Que l'un des associés s'était rendu adjudicataire de la fourniture des fourrages militaires dans la cinquième division;

Qu'il s'était adjoint quatre autres personnes;

Que, par un acte qu'elles refusaient de montrer, les cinq personnes s'étaient engagées à faire chacune une mise de fonds de 15,000 francs;

Que trois d'entre elles s'étaient fait ouvrir un crédit chez un banquier sous la raison sociale, Maguin et Meyer frères ;

Que tous les associés concouraient à la gestion des affaires sociales;

Que la société avait notoirement son siège à Pont-àMousson;

Qu'elle avait un cachet confié à l'associé directeur.

C'est de l'ensemble de toutes ces circonstances, constituant des présomptions graves, précises et concordantes, que la cour de Nancy a conclu qu'il y avait société en nom collectif (1).

(1) Nancy, 25 avril 1853 (D. P., 1855, 2, 349).

En effet, tous les caractères de cette espèce de société se trouvaient réunis, et il est évident que les associés, comme le dit l'arrêt, cachaient leur acte constitutif, parce qu'on ne fait pas de pareilles opérations sans rédiger les stipulations qui unissent les associés.
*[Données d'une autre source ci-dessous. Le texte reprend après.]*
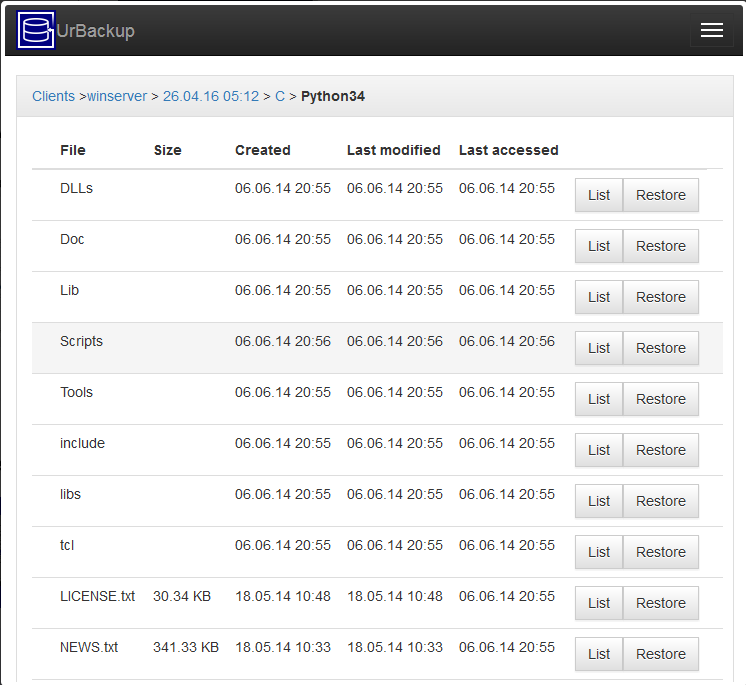List contents of DLLs folder
This screenshot has width=746, height=685.
coord(599,195)
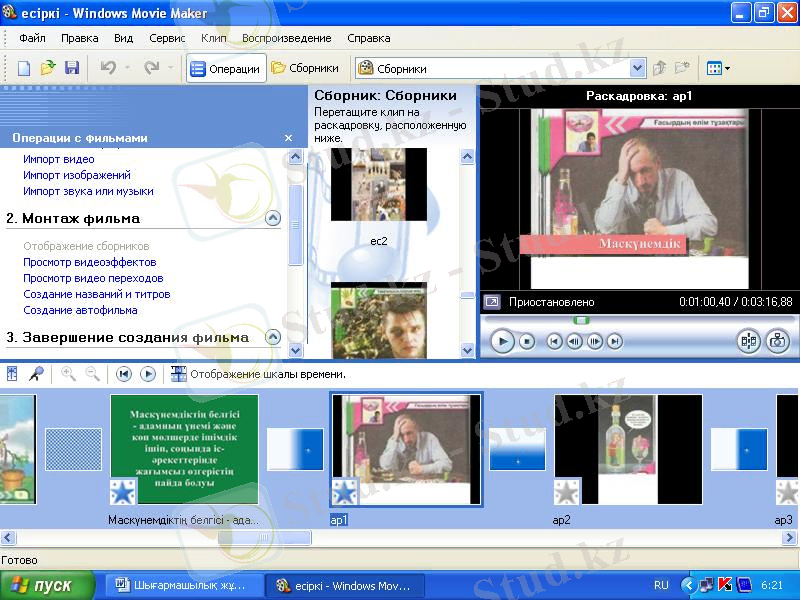
Task: Click the Save project toolbar icon
Action: pos(71,69)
Les opérations d'ailleurs avaient une suite et une continuité qui ne pouvaient faire croire à une association commerciale momentanée (1). Pour qu'il y eût participation, il manquait l'un des caractères distinctifs de cette espèce d'association : c'est un commerçant qui opère en son nom, sauf à rendre compte à ses bailleurs de fonds. Ici, au contraire, il y avait un siège social et un concours de tous les associés; il y avait une firme, ce qui suppose toujours une personnalité créée par la constitution de la société commerciale.

C'est pour la même raison que je ne pourrais admettre la doctrine d'un arrêt de Bordeaux qui s'appuie, pour décider qu'il y a société en nom collectif, et non participation, sur ce qu'il y a eu une série d'opérations. Il est vrai que c'est le seul reproche que j'adresse à l'arrêt, car il se justifie par d'autres motifs qu'il développe d'ailleurs. Il y avait un siège social, une signature sociale attribuée à l'un des associés. Du moment qu'on parle ou qu'on agit au nom d'une société, il ne peut plus être question de participation (2).

La cour de Bruxelles a, dans quatre espèces, caractérisé la société en nom collectif, sans se préoccuper du nom que les parties avaient cru pouvoir adopter. Cette circonstance que la société se livre à une suite d'opérations commerciales, jointe à une action commune au nom de la société elle-même, lorsque, en même temps, on n'a rien

(1) Suprà, nos 240 et 361.

(2) Bordeaux, 6 février 1849 (D. P., 1851, 2, 229).